= Exercises =
**1)** In the excerpt on copper ore at the Mission Complex, rewrite the paragraph beginning "Within the Mission Complex mine" as a short bulleted list that keeps its main facts.
**2)** From the excerpt on copper ore at the Mission Complex, return word for word the passage starting at "The majority of" and ending at "1982;Mine Staff and S Titley, pers. comm., 1994).".

━━━ Selected excerpt ━━━

The majority of ore grade copper mineralisation in the orebodies of the Mission Complex occurs in garnet-diopside skarn/tactite. The highest grades in skarn are found near the transition to marble, occurring in WNW trending fissures which contain massive sulphide pods. The mineralised skarns are developed within the Permian Concha Limestone, Scherrer Formation and Epitaph Dolomite. A lesser quantity of open-pit ore occurs in the Mesozoic argillite-arkose units of the Triassic Rodolfo Formation. The highest grades within this unit are generally at the base where grades of up to 1% Cu, are found, decreasing upwards. The upper section of the Rodolfo Formation is generally <0.3% Cu (Einaudi, 1982; Jansen, 1982;Mine Staff and S Titley, pers. comm., 1994).

The quartz-monzonite porphyry is also mineralised. It is composed of 10% orthoclase, 30% plagioclase and 5% biotite set in a fine grained groundmass of K-feldspar and quartz. Potassium-silicate alteration is only weakly developed, with wisps of secondary biotite and replacement veinlets of quartz and K-feldspar. Weak sericitisation is the most widespread alteration, with quartz-muscovite-pyrite-chalcopyrite veinlets locally accompanied by pervasive replacement of plagioclase (but not K-feldspar) by sericite. Biotite remains fresh or is partly replaced by muscovite-chlorite-apatite-rutile and pyrite (Einaudi, 1982). In the western section of the main Mission Complex open pit the quartz-monzonite porphyry sill is strongly altered with the original texture being almost entirely destroyed. Locally however, a relict porphyritic texture is preserved. Alteration is characterised by intense K-feldspar flooding to produce around 90% orthoclase. Remnant plagioclase crystals have been altered to very fine green sericite, while biotite appears to have been modified to chlorite. Low grade disseminated chalcopyrite occurs within the porphyry (Pers. observ.).

Einaudi (1982) indicates that in the Mission orebody the porphyry contains 0.15 to 0.3% Cu, rarely exceeding 0.4% Cu, with pyrite:chalcopyrite ratios of 3:2 to 3:1. The average grade of the porphyry at Palo Verde is from 0.2 to 0.4% Cu from west to east, while at Pima it averages 0.15% Cu. The only ore present within the sill is on its eastern edge, occurring both as disseminations and on fractures, probably predominantly the latter (Mine Staff, pers. comm., 1994).

Within the Mission Complex mine the main ore mineral is chalcopyrite, with some bornite and sphalerite occurring in the garnet skarn of the Concha Formation. Where present bornite and sphalerite are generally at the base of the garnet skarn at the transition to marble. Within the skarn the chalcopyrite occurs on fractures, as disseminations and as massive sulphide pods/bands up to 50 cm thick (Mine Staff and S Titley, pers. comm., 1994).

━━━ Dataset entries ━━━

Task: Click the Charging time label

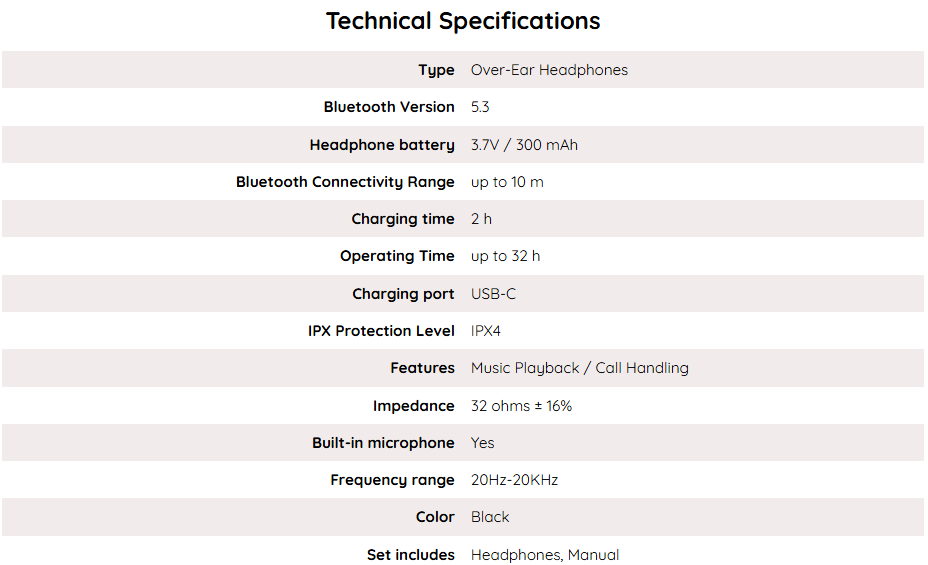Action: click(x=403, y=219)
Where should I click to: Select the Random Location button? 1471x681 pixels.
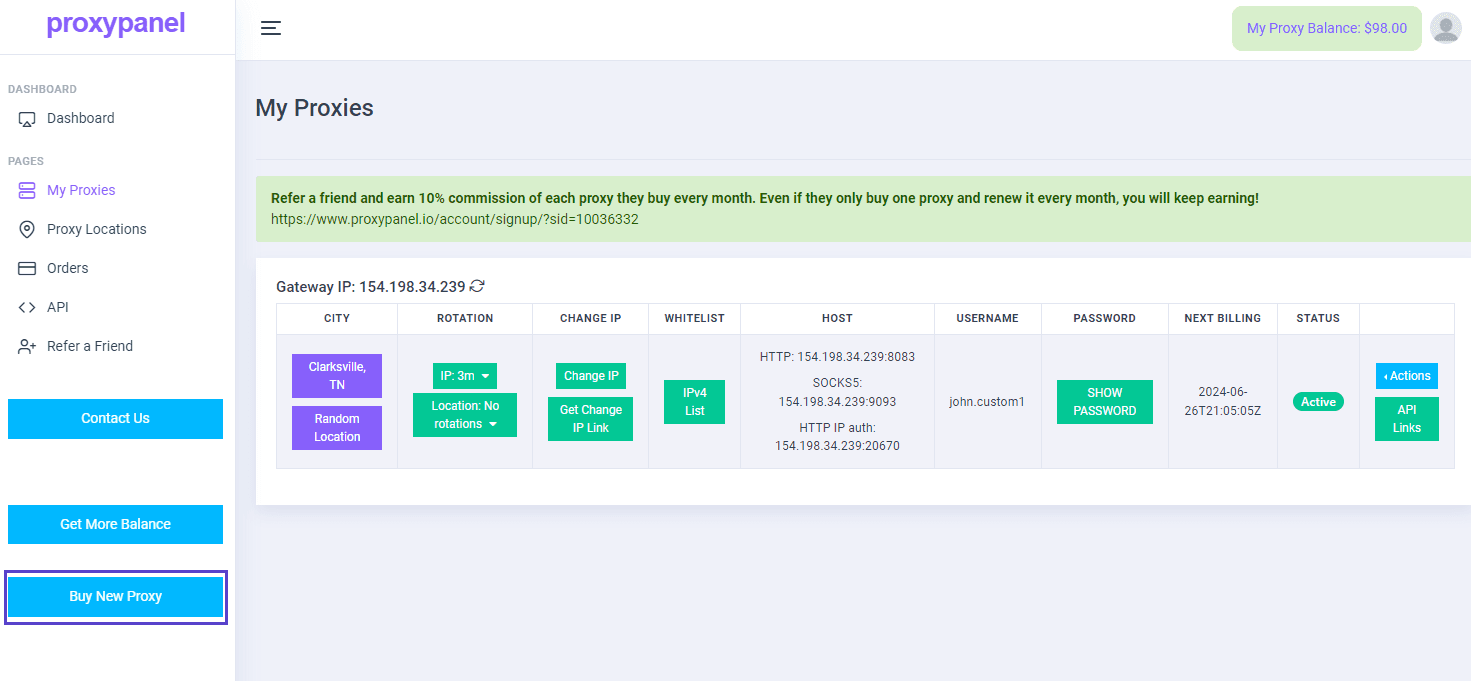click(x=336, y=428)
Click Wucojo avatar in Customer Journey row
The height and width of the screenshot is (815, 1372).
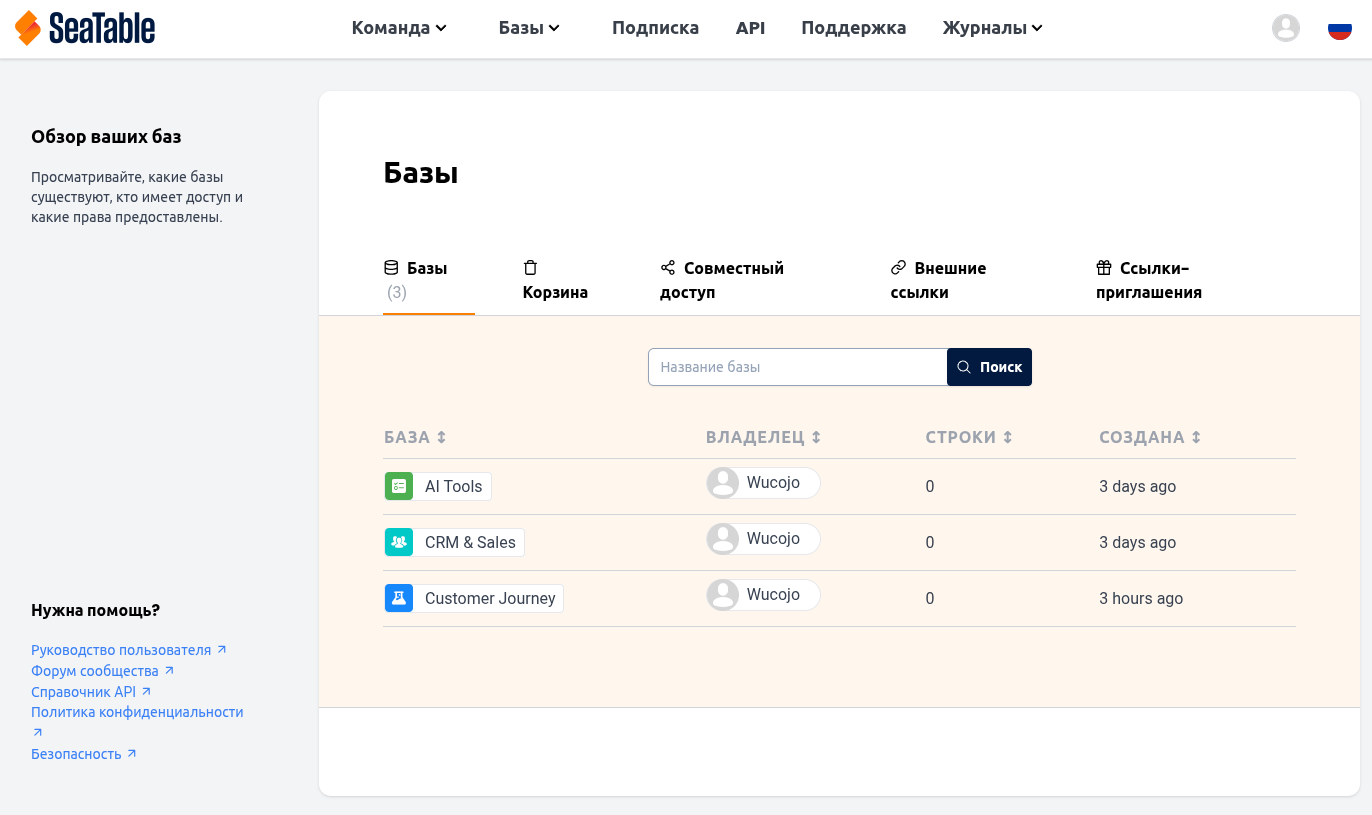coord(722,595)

━━━

= In response =
**1)**
- Chalcopyrite is the main ore mineral in the Mission Complex mine.
- Some bornite and sphalerite occur in the garnet skarn of the Concha Formation.
- Where present, bornite and sphalerite are generally at the base of the garnet skarn, at the transition to marble.
- In the skarn, chalcopyrite occurs on fractures, as disseminations, and as massive sulfide pods or bands up to 50 cm thick.

**2)**
The majority of ore grade copper mineralisation in the orebodies of the Mission Complex occurs in garnet-diopside skarn/tactite. The highest grades in skarn are found near the transition to marble, occurring in WNW trending fissures which contain massive sulphide pods. The mineralised skarns are developed within the Permian Concha Limestone, Scherrer Formation and Epitaph Dolomite. A lesser quantity of open-pit ore occurs in the Mesozoic argillite-arkose units of the Triassic Rodolfo Formation. The highest grades within this unit are generally at the base where grades of up to 1% Cu, are found, decreasing upwards. The upper section of the Rodolfo Formation is generally <0.3% Cu (Einaudi, 1982; Jansen, 1982;Mine Staff and S Titley, pers. comm., 1994).